たとえばNASCARドライバーのブラッド・ケセロウスキー選手は自身の会社が持つ3DプリンターとCNCマシンを使用してフェイスシールドを製造、同じくNASCARに参戦するチームヘンドリック・モータースポーツもチーム所有の設備でフェイスシールドを作っています。さらに、NHRAドラッグレースチームのドン・シューマッハー・レーシングも所有する3Dプリンターをフル稼働でフェイスシールド用のパーツを作りつづけているとしています。
またチーム・ペンスキー、チップ・ガナッシ・レーシング、スチュワート・ハース・レーシング、JRモータースポーツなどのチームも医療用のマスクその他消耗品をそれぞれ医療関係者に寄付しています。

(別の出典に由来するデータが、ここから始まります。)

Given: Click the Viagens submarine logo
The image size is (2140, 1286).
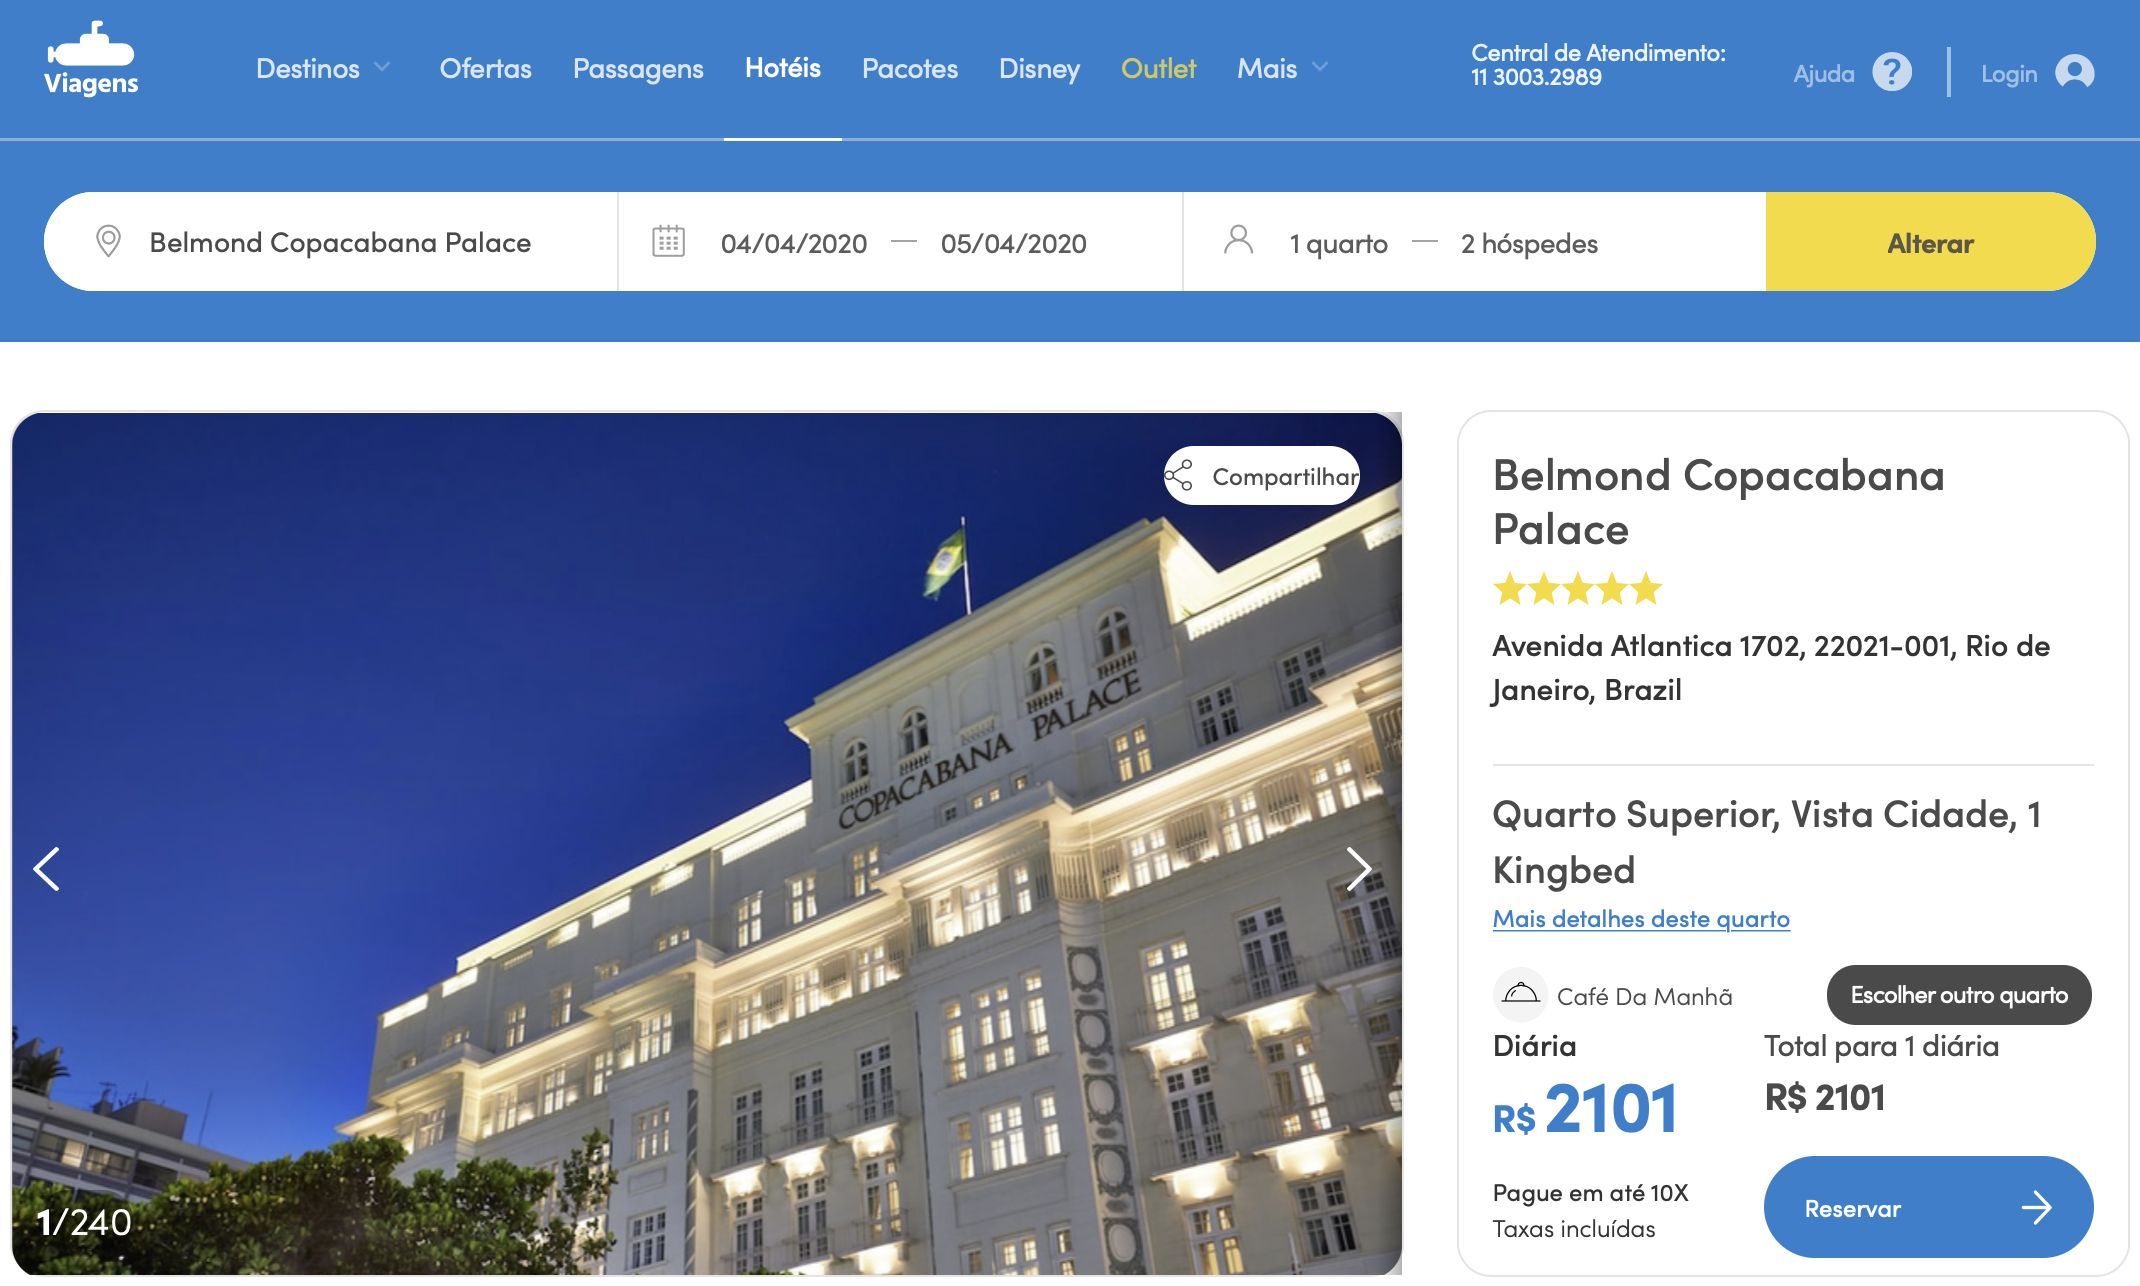Looking at the screenshot, I should [x=91, y=58].
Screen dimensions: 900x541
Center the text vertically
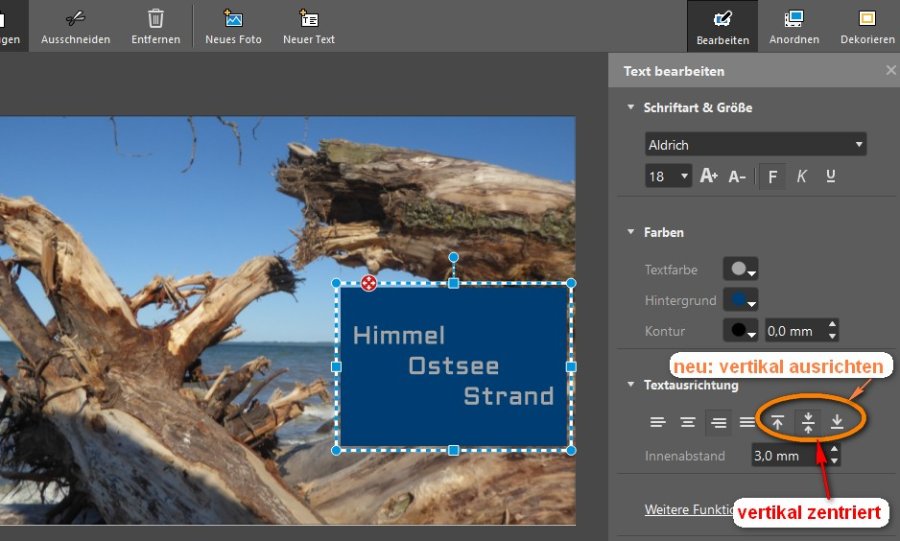[x=808, y=422]
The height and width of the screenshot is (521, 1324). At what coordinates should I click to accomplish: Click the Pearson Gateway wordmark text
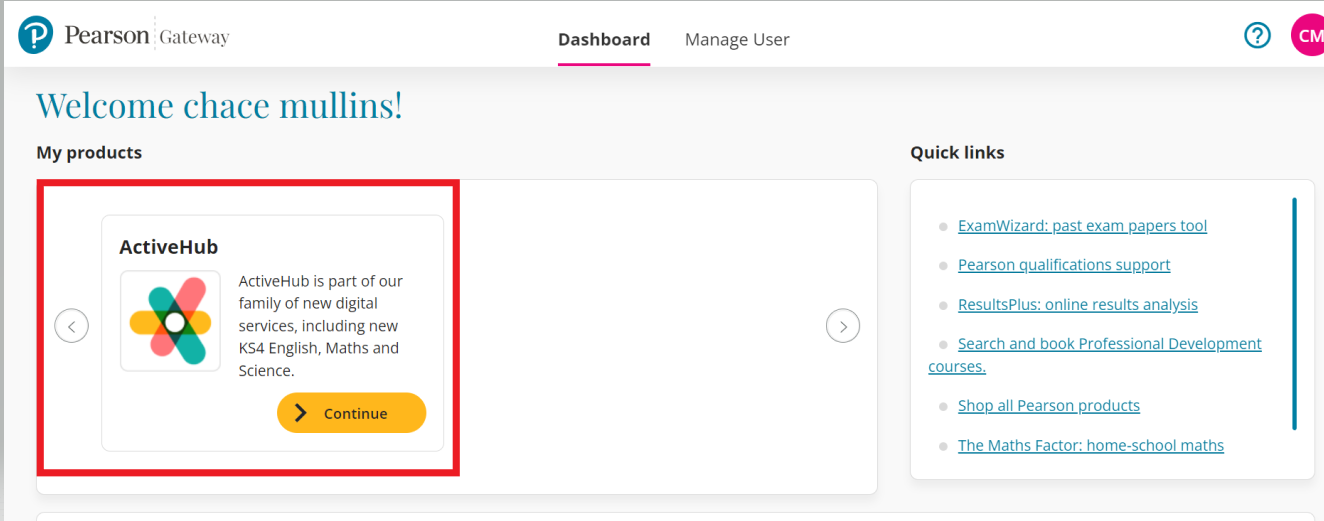(x=147, y=36)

同様の動きは欧州でも起こっており、英国では研究機関並みの高度な開発能力を持つF1チームが結集して英国政府からの要望に応えるべく人工呼吸器の開発に当たっています。
レーシングチームは指揮系統が明確で、有能な開発者や高度かつ熟練の技術者が多数いるプロのものづくり集団であることが、こうした素早い対応を可能にしているのかもしれません。
ちなみに、先日ドクター中松が発明したとする"超新世代マスクSUPER M.E.N"なるものに非常に酷似しています。医療用フェイスシールドは顔の下側が解放されており、ここからエアロゾル化したウイルスが混入する可能性もあるのか、医療関係者はこのシールドにサージカルマスクを併用しています。"超新世代マスク"も、それだけではなく普通のマスクを併用する方が効果は高そうです。